**Excerpted passage**

=-=-=

Use of Estimates - The preparation of financial statements in conformity with accounting principles generally accepted in the United States of America requires management to make estimates and assumptions that affect the reported amount of assets and liabilities, the disclosure of contingent assets and liabilities, and the reported amounts of revenues and expenses.  Actual results could differ from these estimates.
 
Impairment of Long-Lived Assets – Long-lived assets, such as property and equipment, are reviewed for impairment whenever events or changes in circumstances indicate that the carrying value of an asset may not be recoverable. Recoverability of assets to be held and used is measured by a comparison of the carrying amount of an asset or asset group to estimated future undiscounted net cash flows of the related asset or group of assets over their remaining lives. If the carrying amount of an asset exceeds its estimated future undiscounted cash flows, an impairment charge is recognized for the amount by which the carrying amount exceeds the estimated fair value of the asset. Impairment of long-lived assets is assessed at the lowest levels for which there are identifiable cash flows that are independent of other groups of assets. The impairment of long-lived assets requires judgments and estimates. If circumstances change, such estimates could also change.
 
Concentrations of Sales to Certain Customers – During the three month period ended September 30, 2013, the Company had sales to three customers A, B and C that accounted for approximately 41% of total revenue.  During the six month period ended September 30, 2013, the Company had sales to three customers A, C and D that accounted for approximately 44% of total revenue.
 
Income Taxes – Income tax expense for the three and six month periods ended September 30, 2013 is zero as a full valuation allowance on the tax benefits arising from the net operating losses was provided.
 
The Company recognizes in its financial statements the impact of a tax position if that position is more likely than not of being sustained on audit, based on the technical merits of the position. The Company’ policy is to recognize interest and penalties accrued on any unrecognized tax benefits as a component of income tax expense. The Company did not have any unrecognized tax benefits or accrued interest and penalties during the three and six month periods ending September 30, 2013 and does not anticipate having any unrecognized tax benefits over the next twelve months. The Company is subject to audit by the IRS for tax periods commencing January 1, 2009.
 
 
 
 
 
7

 
 
 
Stock Based Compensation - The Company follows the authoritative guidance for accounting for stock-based compensation. This guidance requires that new, modified and unvested share-based payment transactions with employees, such as grants of stock options and stock, be recognized in the financial statements based upon their fair value at the grant date and recognized as compensation expense over their vesting periods. The Company also follows the guidance for equity instruments issued to consultants.

=-=-=

**Data shown**
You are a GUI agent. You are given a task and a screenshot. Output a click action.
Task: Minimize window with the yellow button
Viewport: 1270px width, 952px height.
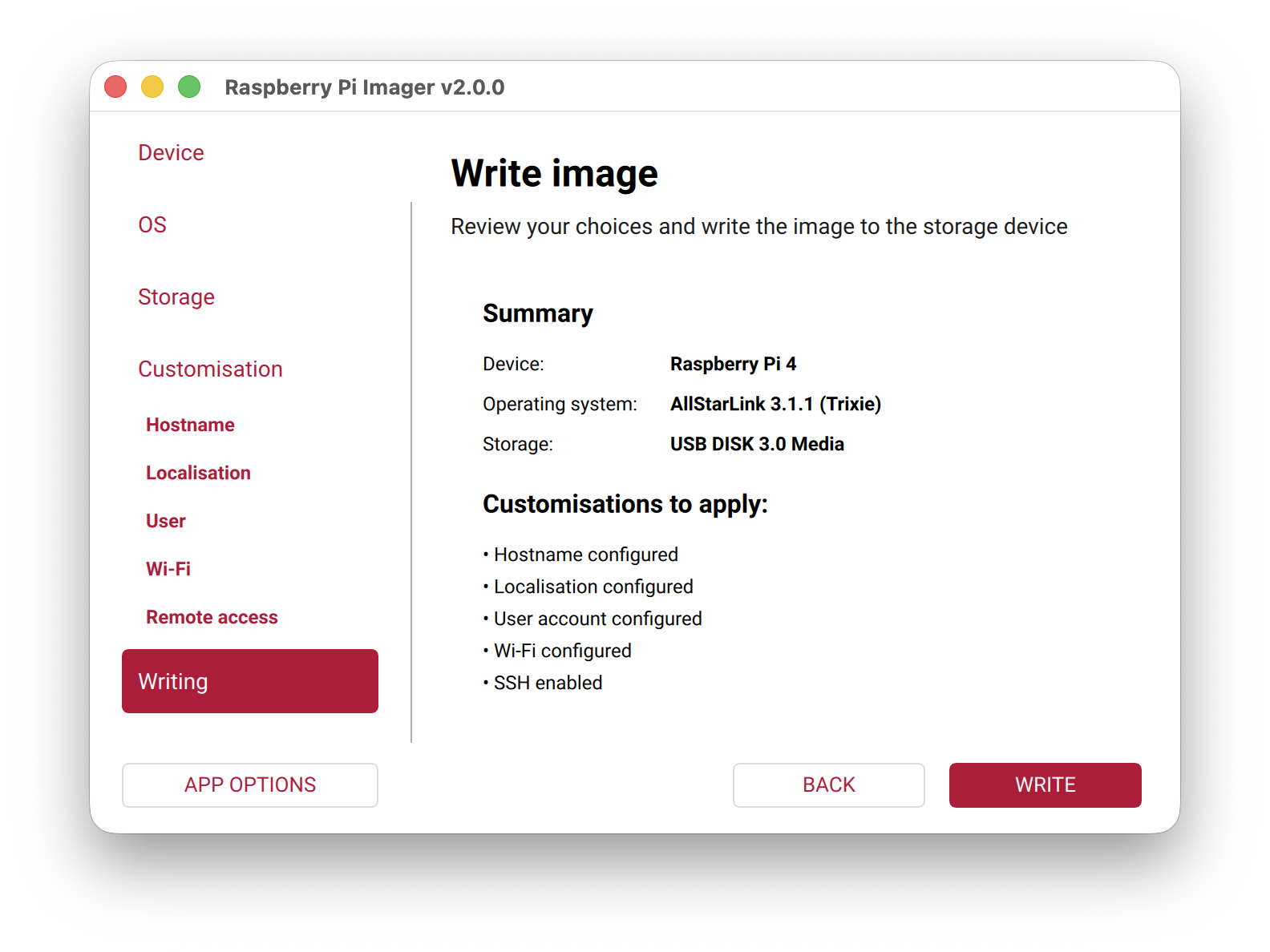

=-=-=

**Directions**
1. Answer these questions using the accounting policy notes above:
(a) Which three customers accounted for approximately 41% of total revenue during the three month period ended September 30, 2013?
(b) What was income tax expense for the three and six month periods ended September 30, 2013?
(c) Beginning with which tax periods is the Company subject to audit by the IRS?
2. Reproduce the accounting policy notes word for word from "The Company recognizes" up to and including "January 1, 2009.".
3. Translate this sentence from the accounting policy notes into Spanish: "The impairment of long-lived assets requires judgments and estimates."

**Task-by-task results**
1.
(a) Customers A, B and C.
(b) Zero.
(c) Tax periods commencing January 1, 2009.

2.
The Company recognizes in its financial statements the impact of a tax position if that position is more likely than not of being sustained on audit, based on the technical merits of the position. The Company’ policy is to recognize interest and penalties accrued on any unrecognized tax benefits as a component of income tax expense. The Company did not have any unrecognized tax benefits or accrued interest and penalties during the three and six month periods ending September 30, 2013 and does not anticipate having any unrecognized tax benefits over the next twelve months. The Company is subject to audit by the IRS for tax periods commencing January 1, 2009.

3. El deterioro de los activos de larga duración requiere juicios y estimaciones.